— start Dataset excerpts —
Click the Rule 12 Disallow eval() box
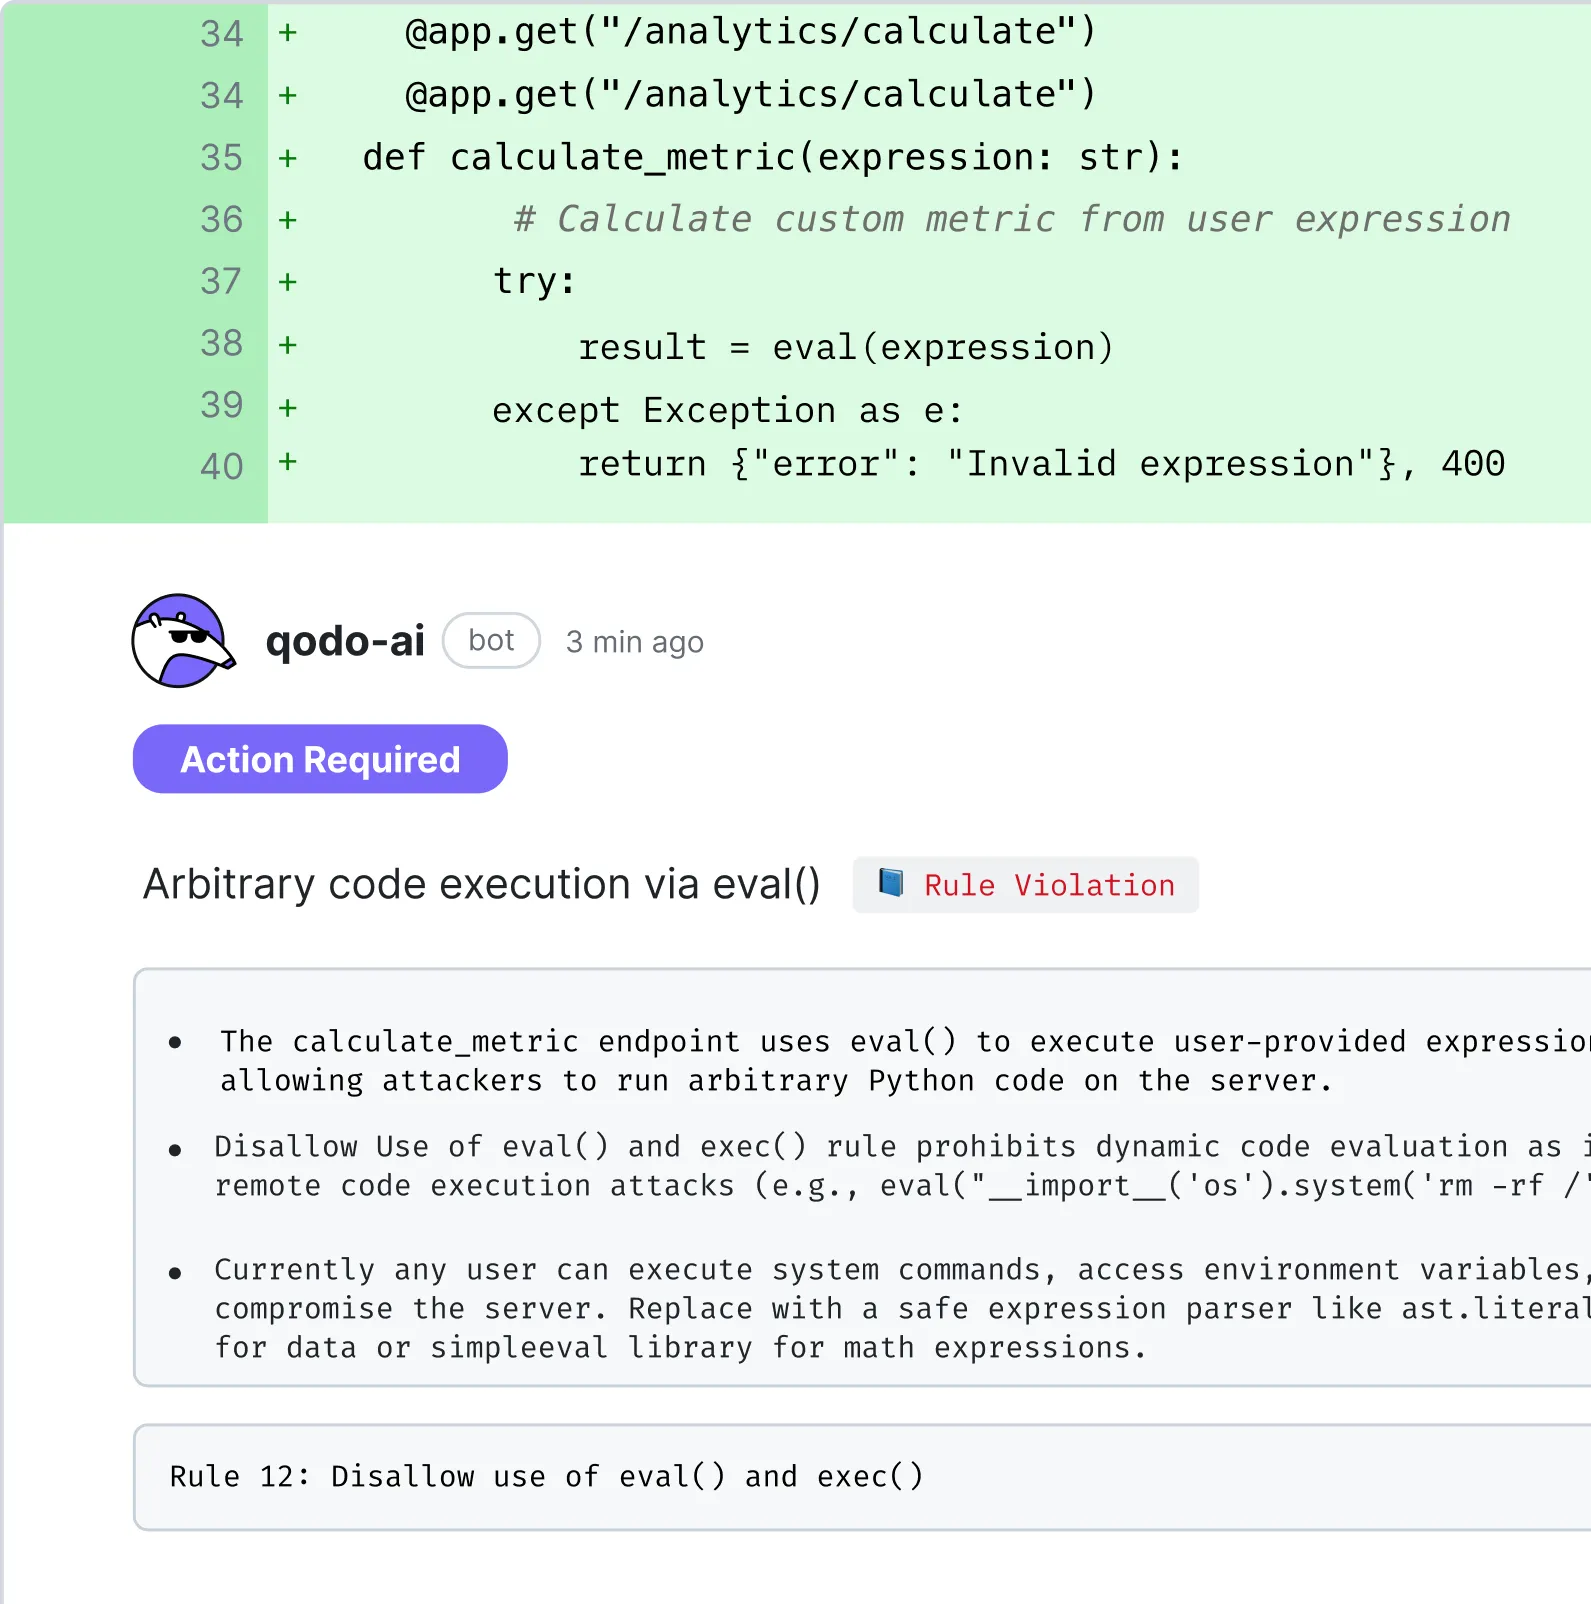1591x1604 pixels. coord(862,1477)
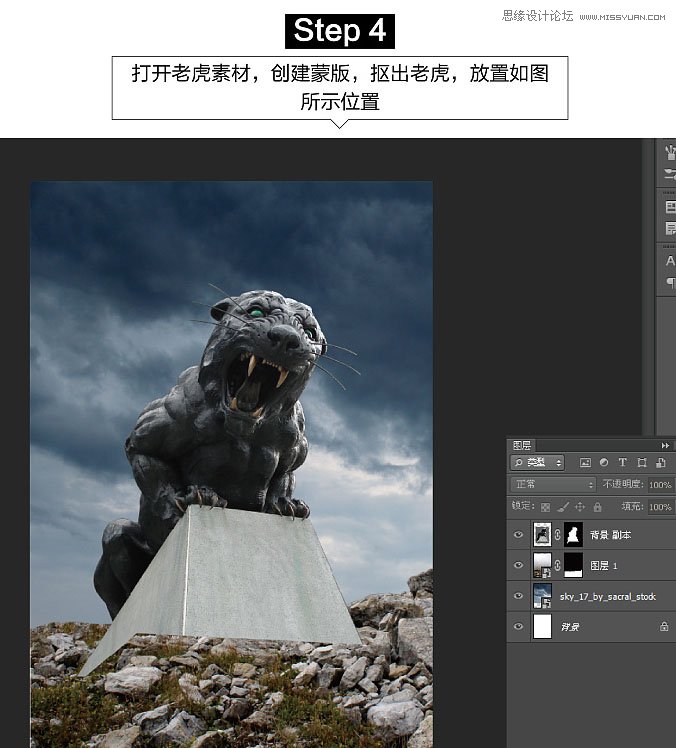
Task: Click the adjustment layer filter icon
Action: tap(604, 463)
— end Dataset excerpts —
— start Dataset excerpts —
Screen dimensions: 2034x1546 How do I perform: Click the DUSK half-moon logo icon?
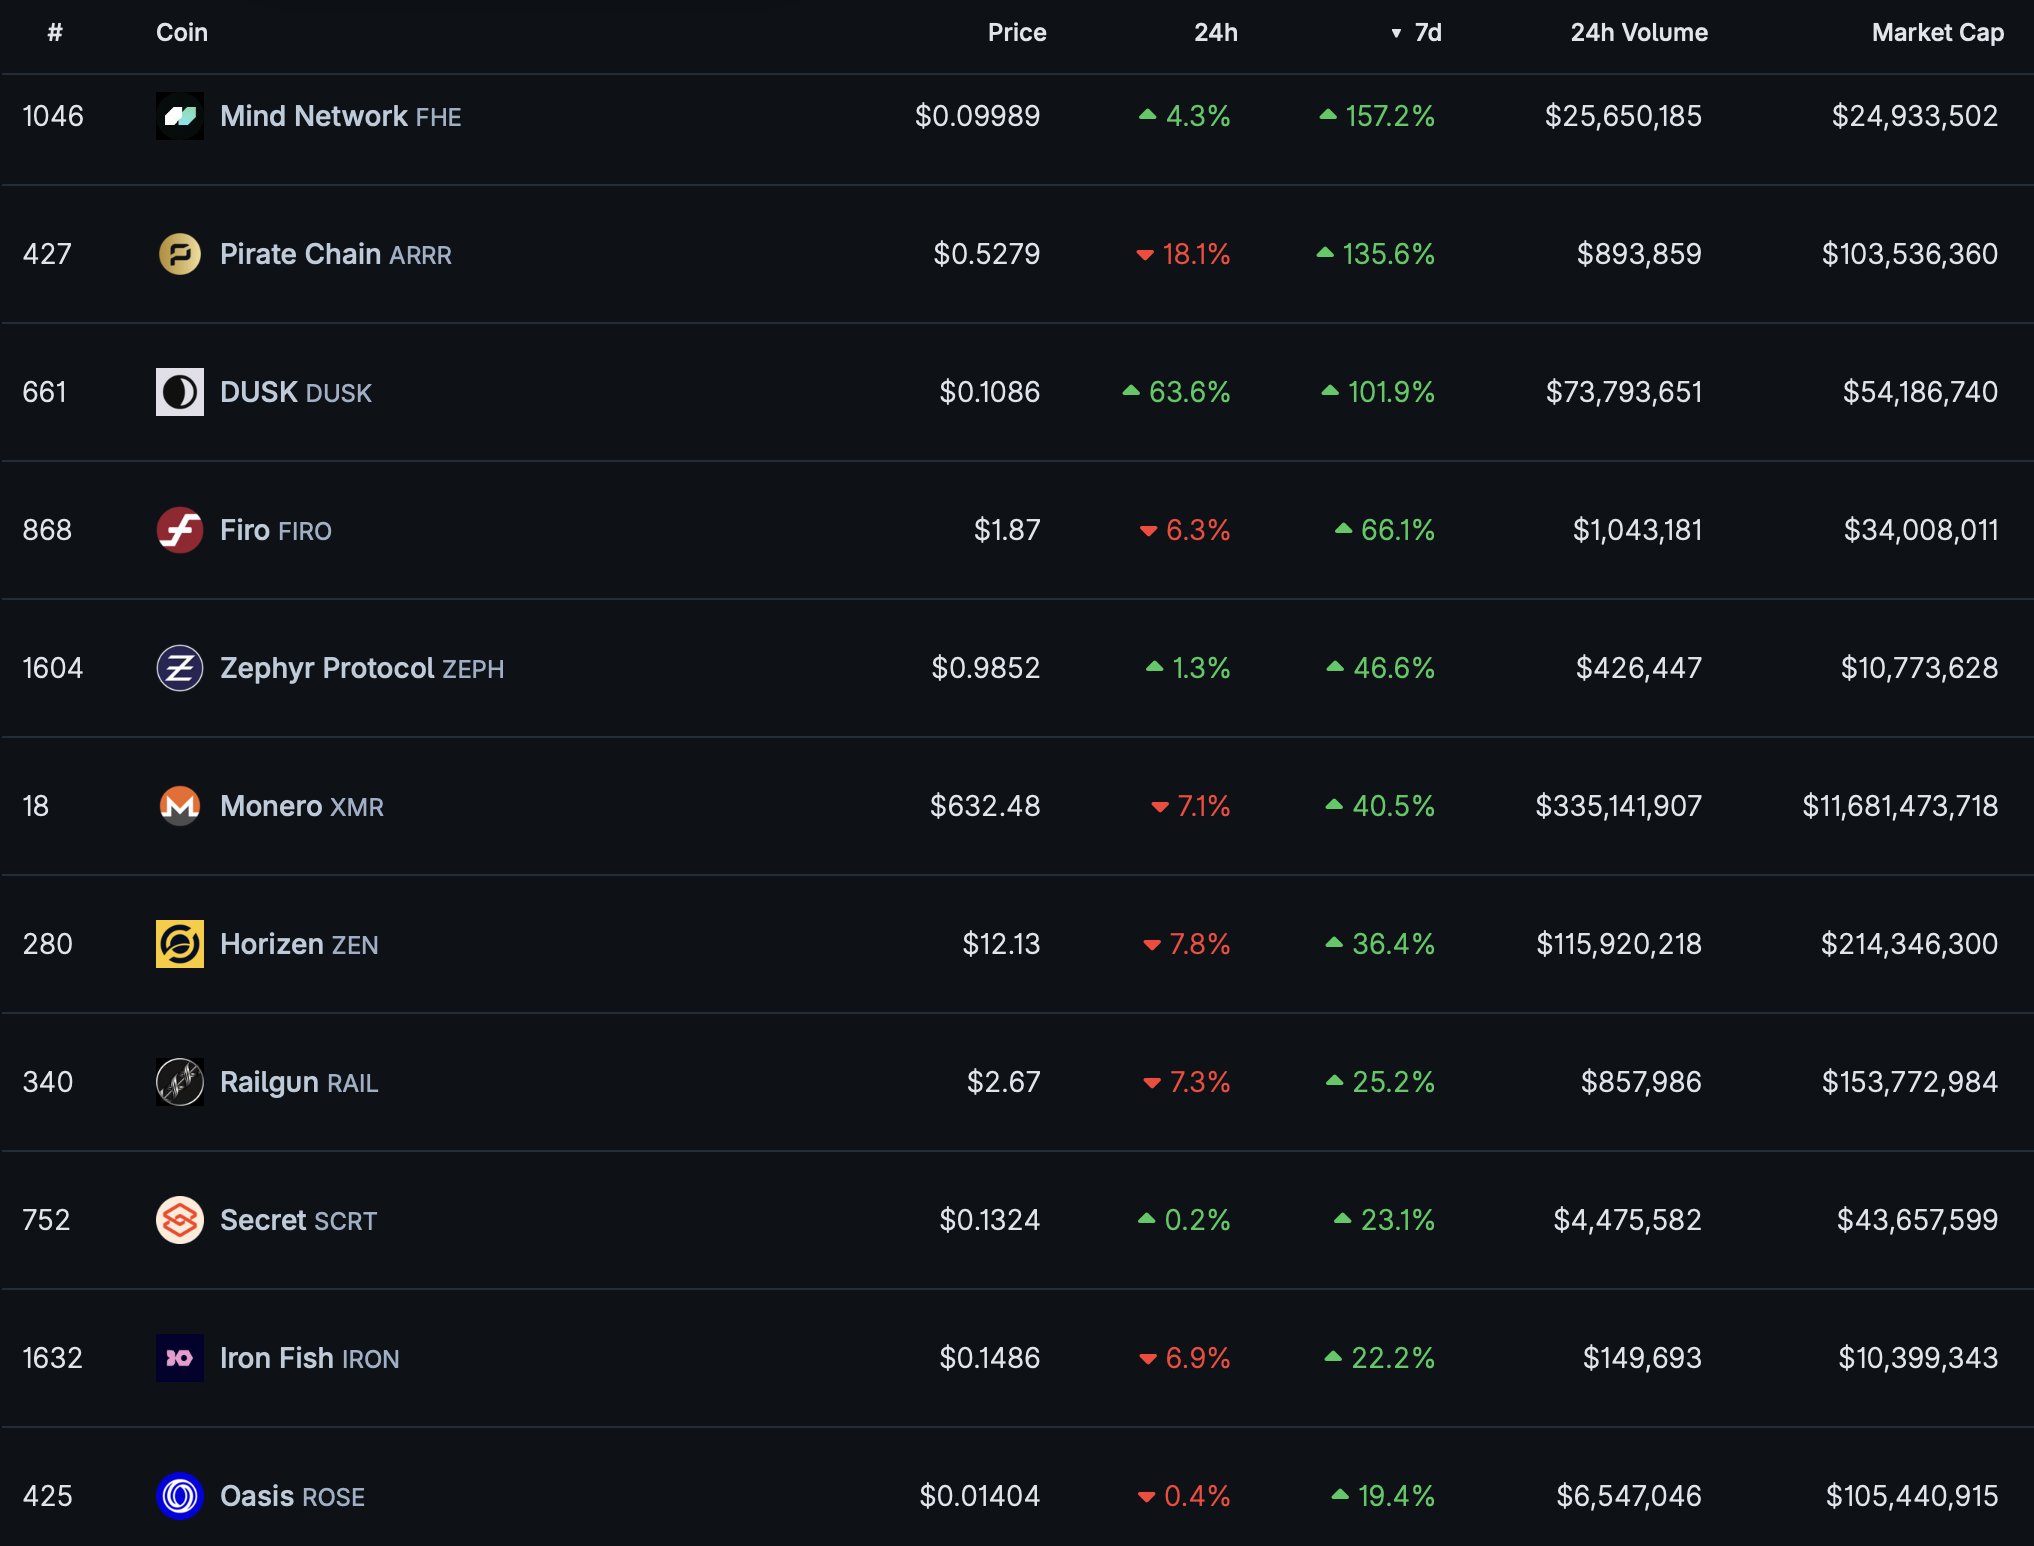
— end Dataset excerpts —
What you are asked to do - Which lines in the material above contain the word "Click"? List each of them in full.

Solution -
Click the Rule 12 Disallow eval() box
Task: Click the adjustment layer filter icon
Screen dimensions: 2034x1546 How do I perform: Click the DUSK half-moon logo icon?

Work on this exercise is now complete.